# Who's watching The Biggest Loser?



## manygoatsnmore (Feb 12, 2005)

I always find inspiration from watching this show. Watching the contestants losing weight and their struggles along the way always provides me with motivation to work a little harder on my own weight loss. I'm not a big fan of most reality shows, but I really like this one because EVERYONE is a winner, by being a loser. Even if they don't win all the money, they gain their health and self esteem/confidence. Is anyone else watching it? Wed 8pm on NBC


----------



## DKWunlimited (Sep 11, 2006)

I am watching! Last week the realization hit me that i was sitting there eating cheese sticks as I was watch <Not good> this week i vowed that I am going to lose along with them. Watching and having them show beginning weights just 30 pounds heaver than me was the final blow! arghgh


----------



## MOJILL (Aug 27, 2002)

I watch it. I really like it.

I usually have my best runs the day AFTER the show. You are right it is very inspirational.

Oh - and I always keep the box of tissues nearby.


----------



## triana1326 (Feb 13, 2006)

I know what you mean DK, I was watching last week. DH and I have one night a month where we make our favorite bad foods. Poutin (fries, cheese, gravy), burgers, chocolate strawberry milkshakes, and something really decedant for dessert. Wed. night was that night. So I'm eating all this junkfood, watching these people working out, losing weight, and I just feel the flavor draining from the food on my plate. I couldn't finish what I was eating because I felt so shamed. Argh...perfectly good food wasted. Didn't affect DH at all - lovable jerk is so darn fit and healthy, his metabolism is skyhigh. Makes me want to inflict bodily harm :viking: ...but I won't


----------



## tweety (Oct 14, 2005)

I watch it when I can, and also find it inspirational. Enough to grab my weights and exercise whenever the ads come on! How I'd love to have a personal trainer! The closest I come to that is the teacher in yoga class, and she isn't quite as forceful.


----------



## Anita in NC (May 10, 2002)

I watch this show every week. It inspires me to try and stick to my diet. Not that sticking to it seems to be helping here recently. My weight just won't budge. :Bawling:


----------



## roadless (Sep 9, 2006)

I do watch it at times usually eating something 'bad' :shrug: for me. I am just not motivated even though I know I feel sooo much better about myself when I eat reasonably. Triana1326, my dh use to have a skyhigh metabolism too but time did catch up to him, just wait it out!


----------



## manygoatsnmore (Feb 12, 2005)

I MISSED IT THIS WEEK!!! :Bawling:

I had just come off night shift and I fell asleep right before it came on. :bash: Details, please! Challenges, winners, big weight loss champs of the week, who was voted off, etc. I have to watch next week. I need the inspiration!

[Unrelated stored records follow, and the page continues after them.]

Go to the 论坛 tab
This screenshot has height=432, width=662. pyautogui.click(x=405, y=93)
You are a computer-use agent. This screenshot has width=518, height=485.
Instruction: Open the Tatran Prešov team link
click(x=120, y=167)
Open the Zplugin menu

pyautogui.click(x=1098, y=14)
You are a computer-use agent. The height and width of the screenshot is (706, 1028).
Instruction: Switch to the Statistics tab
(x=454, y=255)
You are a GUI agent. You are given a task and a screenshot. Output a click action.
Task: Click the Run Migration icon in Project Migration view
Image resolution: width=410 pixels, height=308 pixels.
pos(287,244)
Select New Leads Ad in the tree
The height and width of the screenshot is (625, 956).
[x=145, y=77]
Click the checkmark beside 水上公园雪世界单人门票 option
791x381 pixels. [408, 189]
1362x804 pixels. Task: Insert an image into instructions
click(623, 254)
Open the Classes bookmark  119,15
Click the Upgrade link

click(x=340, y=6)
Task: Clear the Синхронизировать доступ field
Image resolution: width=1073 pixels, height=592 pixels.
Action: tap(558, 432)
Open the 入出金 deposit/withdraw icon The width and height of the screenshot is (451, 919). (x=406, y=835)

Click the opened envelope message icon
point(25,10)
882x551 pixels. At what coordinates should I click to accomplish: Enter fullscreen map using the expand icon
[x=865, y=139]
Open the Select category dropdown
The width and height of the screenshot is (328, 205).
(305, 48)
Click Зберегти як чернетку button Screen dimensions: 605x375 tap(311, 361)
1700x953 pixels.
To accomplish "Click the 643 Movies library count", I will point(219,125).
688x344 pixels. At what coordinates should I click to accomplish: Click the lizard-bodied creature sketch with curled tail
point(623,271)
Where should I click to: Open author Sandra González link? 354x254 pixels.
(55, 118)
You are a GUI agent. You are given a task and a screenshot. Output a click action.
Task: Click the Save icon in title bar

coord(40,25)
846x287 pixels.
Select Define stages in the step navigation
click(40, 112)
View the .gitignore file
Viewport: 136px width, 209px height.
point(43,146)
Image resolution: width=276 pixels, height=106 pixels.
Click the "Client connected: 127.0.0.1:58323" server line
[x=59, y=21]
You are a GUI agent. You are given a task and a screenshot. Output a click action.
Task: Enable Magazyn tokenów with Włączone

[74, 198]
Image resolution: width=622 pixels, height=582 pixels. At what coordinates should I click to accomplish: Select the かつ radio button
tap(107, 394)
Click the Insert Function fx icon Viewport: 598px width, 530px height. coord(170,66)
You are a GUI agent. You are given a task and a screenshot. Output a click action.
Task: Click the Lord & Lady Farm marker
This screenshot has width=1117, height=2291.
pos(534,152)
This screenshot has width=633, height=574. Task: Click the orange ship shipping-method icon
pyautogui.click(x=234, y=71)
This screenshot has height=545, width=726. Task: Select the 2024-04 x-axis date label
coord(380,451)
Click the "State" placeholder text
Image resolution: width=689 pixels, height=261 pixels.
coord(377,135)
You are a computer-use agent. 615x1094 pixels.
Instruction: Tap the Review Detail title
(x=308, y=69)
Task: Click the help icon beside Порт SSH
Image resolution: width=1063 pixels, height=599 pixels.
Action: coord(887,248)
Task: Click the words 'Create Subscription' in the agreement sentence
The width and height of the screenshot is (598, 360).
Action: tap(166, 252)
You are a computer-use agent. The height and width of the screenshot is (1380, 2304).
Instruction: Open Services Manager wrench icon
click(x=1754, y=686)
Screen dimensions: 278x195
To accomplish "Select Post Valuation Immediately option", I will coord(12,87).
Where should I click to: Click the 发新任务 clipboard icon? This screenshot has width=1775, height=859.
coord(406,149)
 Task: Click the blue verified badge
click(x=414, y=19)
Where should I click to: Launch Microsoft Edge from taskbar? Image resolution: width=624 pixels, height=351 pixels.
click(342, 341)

I'm still doing pretty well, but I have a tough week ahead of me (BD week), so I'm trying hard to think about how hard they are trying, and try hard myself.

Anita, my weight was stuck for the longest time, too. Just keep on eating right and exercising through this...it's a life long change you're looking for, not just a quick fix and then going back to how you were eating before you tried to lose. Count those points or calories, eat plenty of fiber (not as easy as it seems), and drink lots of water. The weight WILL eventually start coming off again. You can do it!!!


----------



## okgoatgal2 (May 28, 2002)

when is it on????


----------



## tinda (Jun 11, 2005)

You can join on-line.
It is under the Rodale web page, however it does not include Canadians. Well, at least I tried.

Does anyone have thyroid issues? I have hypothyroid and no matter what I do, nothing works. Would appreciate any suggestions.
Thanks in advance. 

Just google www.thebiggestloser.com --it's easier


----------